History & Renovation

Why is the Stephenson Quarter, and the remaining listed buildings on this site, such a significant part of British and Global Railway heritage?

Here’s a brief history….

Coal from Newcastle and the wider region provided the capital to develop railways in the North East, and it was George
and Robert Stephenson from Tyneside who developed locomotives to the state where they became the driving force for the Industrial Revolution and changed forever how people travelled. The company and its successors supplied locomotives to railways throughout the world over a period of almost 140 years.

His innovative locomotive designs revolutionised the railways, accelerated the Industrial Revolution, and put Newcastle on the map as a centre for innovation and creativity. It is that legacy that The Pattern Shop and the wider development will honour.

• **Listed entries**:
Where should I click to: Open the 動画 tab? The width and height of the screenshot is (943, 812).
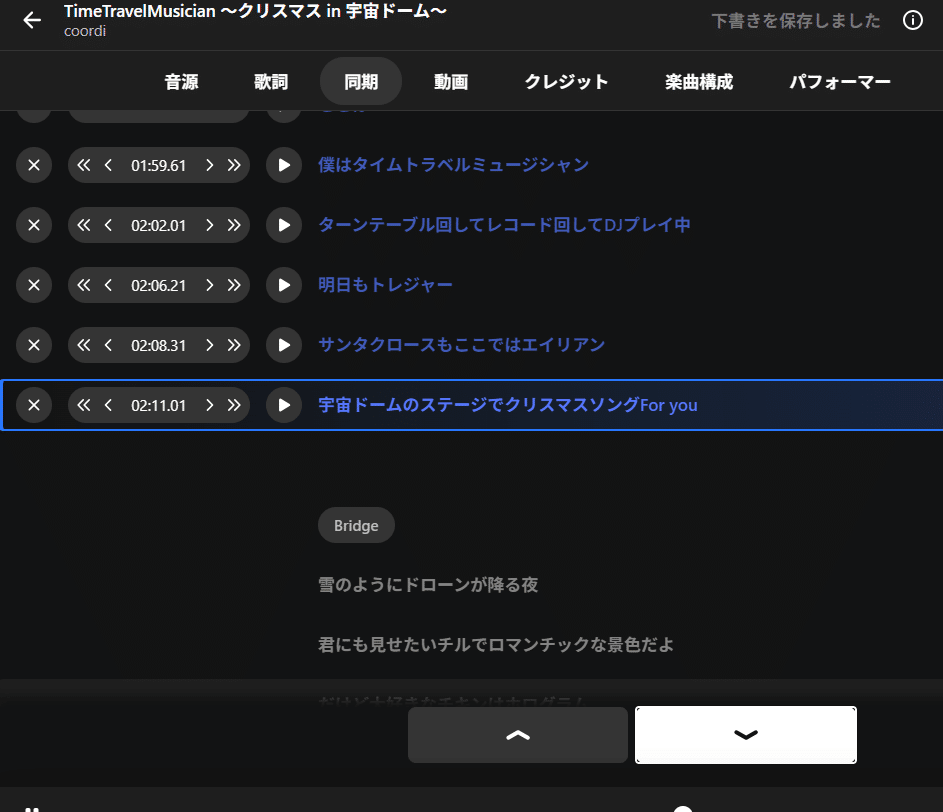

==

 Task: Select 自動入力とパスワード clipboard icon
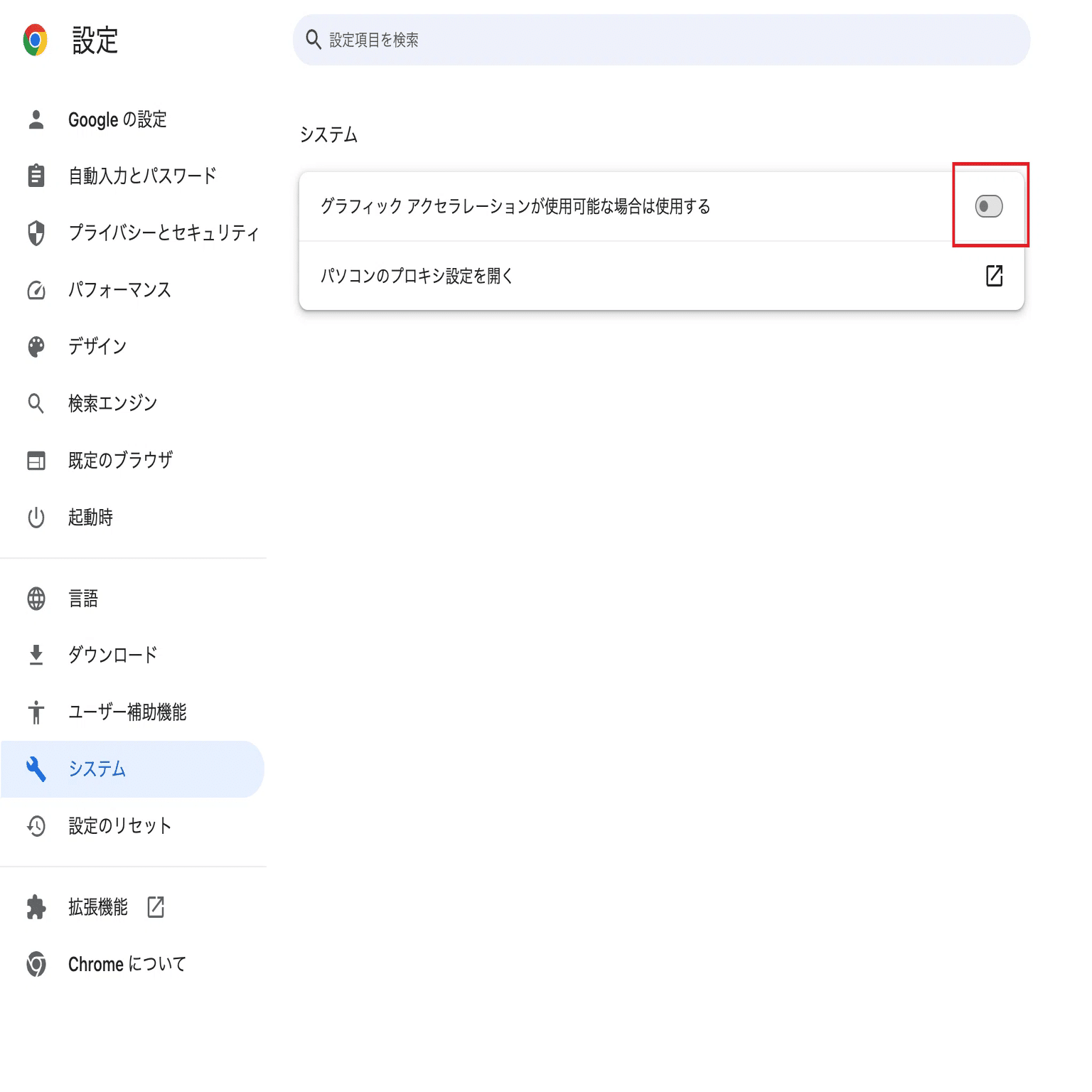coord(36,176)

==

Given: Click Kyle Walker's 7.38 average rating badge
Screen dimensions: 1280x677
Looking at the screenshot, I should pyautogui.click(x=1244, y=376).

• **Task**: Reproduce the portion of the Stephenson Quarter history text between "Here’s a brief" and "development will honour.", inclusive.

• **Completed exercise**:
Here’s a brief history….

Coal from Newcastle and the wider region provided the capital to develop railways in the North East, and it was George
and Robert Stephenson from Tyneside who developed locomotives to the state where they became the driving force for the Industrial Revolution and changed forever how people travelled. The company and its successors supplied locomotives to railways throughout the world over a period of almost 140 years.

His innovative locomotive designs revolutionised the railways, accelerated the Industrial Revolution, and put Newcastle on the map as a centre for innovation and creativity. It is that legacy that The Pattern Shop and the wider development will honour.